Decreto dignità – contratti a termine
Il 13 luglio 2018 è stato pubblicato sulla Gazzetta Ufficiale il Decreto-Legge 12 luglio 2018, n. 87 recante “Disposizioni urgenti per la dignità dei lavoratori e delle imprese” che, tra l’altro, apporta poche ma significative modifiche alla tipologia del contratto a tempo determinato così come disciplinata dal D.Lgs. 81/2015.
Lo strumento legislativo utilizzato è stato il decreto legge e pertanto la data di entrata in vigore è il giorno successivo a quello di pubblicazione, e, quindi, il 14 luglio 2018.
Il decreto-legge prevede che:
1. il contratto di lavoro a tempo determinato resta “acausale”:
- nel caso di primo contratto con il lavoratore e sempre che la sua durata sia pari o inferiore a 12 mesi;
- nel caso di proroghe (che non possono eccedere le 4, rispetto alle 5 precedenti) allorquando il periodo contrattualizzato complessivo (contratto + proroghe) non ecceda i 12 mesi;
2. è ammessa, nei limiti massimi di 24 mesi (precedentemente il limite era 36 mesi):
- la stipula di un contratto a tempo determinato di durata superiore a 12 mesi;
- il rinnovo contrattuale a favore di un dipendente già assunto a tempo determinato;
- la proroga di un contratto che determini una durata complessiva dei periodi lavorati (contratto originario + proroga) superiore a 12 mesi
se e solo se siano presenti alternativamente almeno una delle seguenti esigenze:
- temporanee e oggettive, estranee all’ordinaria attività ovvero per esigenze sostitutive di altri lavoratori;
- connesse a incrementi temporanei, significativi e non programmabili dell’attività ordinaria;
3. il mancato rispetto di tutte le condizioni indicate nei due precedenti punti comporta la trasformazione del contratto da tempo determinato a tempo indeterminato nonché la condanna del datore di lavoro al risarcimento del danno, nella misura compresa tra due mensilità e mezza e dodici mensilità, con un aumento del termine per l’impugnazione del contratto, portato a centottanta giorni.
Per quanto riguarda l’applicazione, la nuova disciplina vale per i contratti stipulati dopo l’entrata in vigore del decreto-legge, quindi dal 14 luglio 2018 (prudenzialmente): certamente vi possono essere contratti stipulati prima, ma aventi effetto dopo tale data, ed, in tal caso, si porrà il problema della data certa; nonché per i rinnovi e le proroghe dei contratti in corso alla data del 14 luglio 2018.
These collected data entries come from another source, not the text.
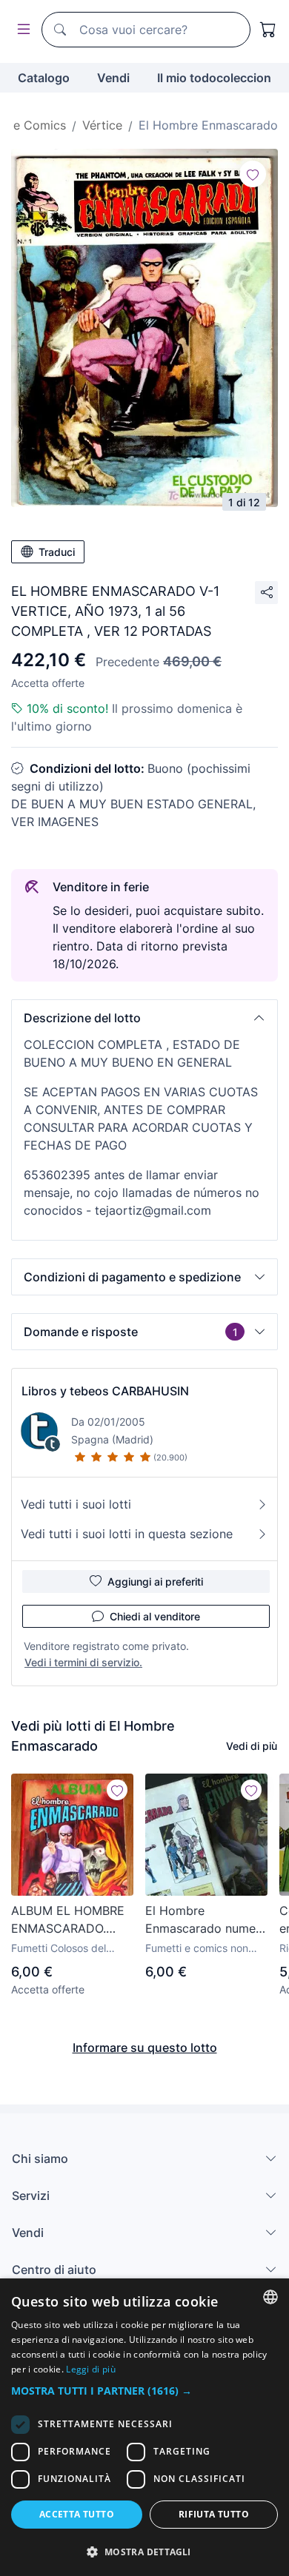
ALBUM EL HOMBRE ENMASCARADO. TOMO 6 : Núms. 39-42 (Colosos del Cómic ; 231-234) (69, 1920)
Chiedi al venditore (155, 1616)
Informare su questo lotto (145, 2047)
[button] (144, 1018)
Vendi (113, 77)
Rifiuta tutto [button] (214, 2514)
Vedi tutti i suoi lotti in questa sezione (127, 1533)
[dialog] (144, 2427)
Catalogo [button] (44, 77)
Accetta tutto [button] (76, 2514)
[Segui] (252, 174)
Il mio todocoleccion (214, 77)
Restano fermi: l’obbligo della forma scritta, a pena di “inefficacia”, anche per quanto riguarda la specificazione delle esigenze, fatta eccezione per i rapporti di lavoro che non hanno una durata superiore a dodici giorni; la possibilità di inserire il periodo di prova, con la durata prevista dal CCNL applicato; la non necessarietà della sussistenza delle esigenze per il rinnovo o la proroga dei contratti per attività stagionali.
Quindi occorrerà:
- non disporre proroghe o rinnovi contrattuali allorquando la somma dei periodi già contrattualizzati e da contrattualizzare al lavoratore sia pari o superiore a 24 mesi;
- all’interno del limite non superabile di 24 mesi complessivamente contrattualizzati, procedere con proroghe o rinnovi contrattuali solo nel caso in cui le stesse siano motivate dalle esigenze sopra indicate, che dovranno essere precisate nella lettera di proroga o nel nuovo contratto fatto salvo quanto indicato al punto che segue;
- in caso di proroga dello stesso rapporto, precisare le esigenze sopraindicate se il periodo già contrattualizzato e quello da contrattualizzare eccede i 12 mesi;
- in caso di rinnovo contrattuale, precisare sempre le esigenze sopraindicate anche se il periodo già contrattualizzato e quello da contrattualizzare non eccede i 12 mesi.
Per quanto riguarda le esigenze si tratterà di applicazioni concrete, da valutare di volta in volta, in quanto l’onere probatorio circa la loro sussistenza è a carico del datore di lavoro; va precisato che nel caso di sostituzione di lavoratore assente dal lavoro e con diritto alla conservazione del posto, occorre procedere unicamente con contratto sostitutivo nei limiti dei 24 mesi: l’orario di lavoro del lavoratore sostituto non può essere superiore a quello del lavoratore sostituito.